__Tasks for this exercise__
1. Please summarize the abstract on embryonic gene expression below in two sentences.
2. Continue the abstract on embryonic gene expression below from the point where it stops.

__Provided text__
· · ·

Max-Planck-Institut für Immunbiologie
Dept. Developmental Biology
telephone: +49 761 5108 582
fax: +49 761 5108 569
presenter: Bernhard Herrmann
Lorenz Neidhardt, Stephan Gasca, Karin Wertz, Andrea Schepler, Franz Obermayr, Alexander Aulehla, Susanne Worpenberg and Bernhard G. Herrmann
The molecular analysis of cell differentiation, tissue patterning and organ
development requires the isolation of genes involved in these processes. Large
scale EST and genome sequencing have been employed by many laboratories in order
to identify all genes encoded by the human genome. However, sequence information
alone does not reveal the tissue type, process or organ in which a particular
gene is acting.
We have developed a high-throughput strategy for determining the expression
of genes in 9.5 day mouse embryos on a large scale. Genes are selected from
cDNA libraries or cDNA arrays and assayed for their expression patterns by multiple
whole mount in situ hybridisation analyses, thus providing expression data at
high resolution. A genome set of 40,000 genes could be assayed in 20 person
years (i.e. 5 persons, 4 years). Gene expression and sequence information together
represent essential information about the cell type and process a gene is acting
in, and often also about the biochemical function. This information can be utilized
to develop strategies for further functional analyses, and to identify potential
target genes for pharmaceutical drugs. In addition, chromosomal mapping of the
genes identifies candidates for known human disorders and mouse mutations.

· · ·

__Supplied material__

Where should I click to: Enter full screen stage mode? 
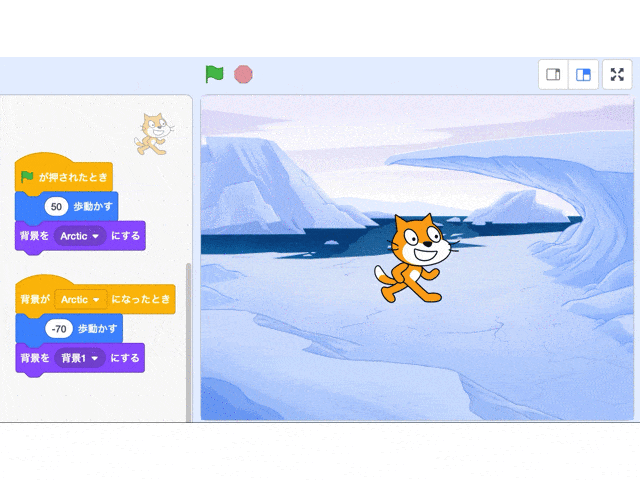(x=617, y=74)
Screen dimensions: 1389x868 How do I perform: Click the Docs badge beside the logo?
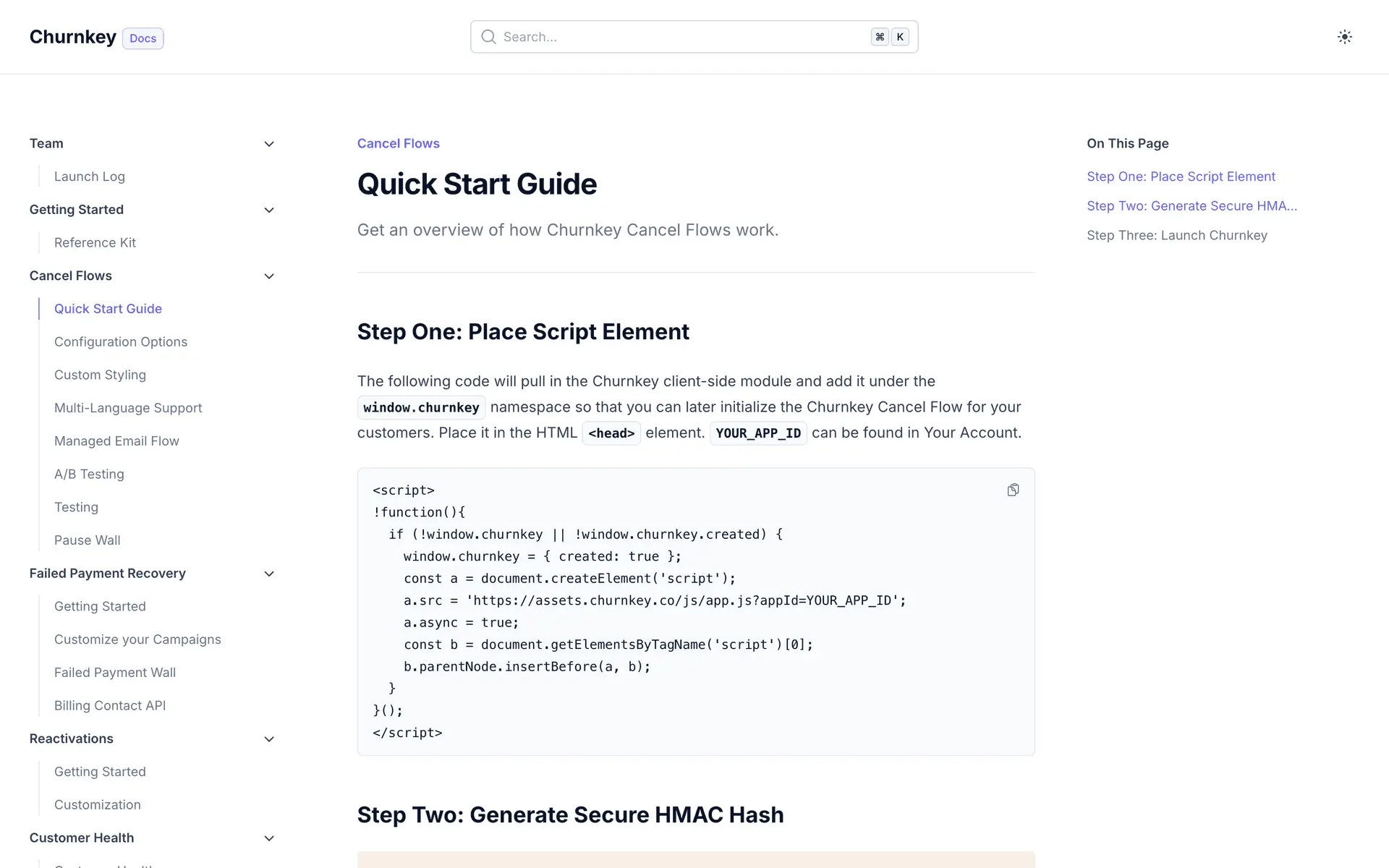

· · ·

__Expected outputs__
1. Because sequence information alone does not reveal the tissue, process or organ in which a gene acts, the authors developed a high-throughput strategy that selects genes from cDNA libraries or arrays and determines their expression in 9.5-day mouse embryos through multiple whole mount in situ hybridization analyses. Together with sequence information, these expression data indicate the cell type, process and often the biochemical function of a gene, which can guide further functional analyses and help identify potential drug targets, while chromosomal mapping of the genes identifies candidates for known human disorders and mouse mutations.

2.
In a pilot screen, appr. 800 specifically expressed genes have been identified.
Of 607 clones sequenced, about 43% represent known genes and about 44% novel
genes or ESTs. The remaining cDNAs represent mouse orthologues of known genes
or new members of known gene families.
Appr. 25% of the known genes isolated are involved in transcriptional regulation, such as Hox genes, Tbx genes, Msx, Pax9. Appr. 16% of the known genes isolated represent mouse orthologues of human disorders. Three mouse genes have been isolated for which a classical mutant locus is known (Brachyury, pudgy, vibrator). This suggests that a similar proportion of mouse and human mutations is represented among the novel genes and ESTs identified. A data base providing expression, sequence and homology search data is being built up at the Resource Center (RZPD). This project will have a strong impact on several fields of biomedical research.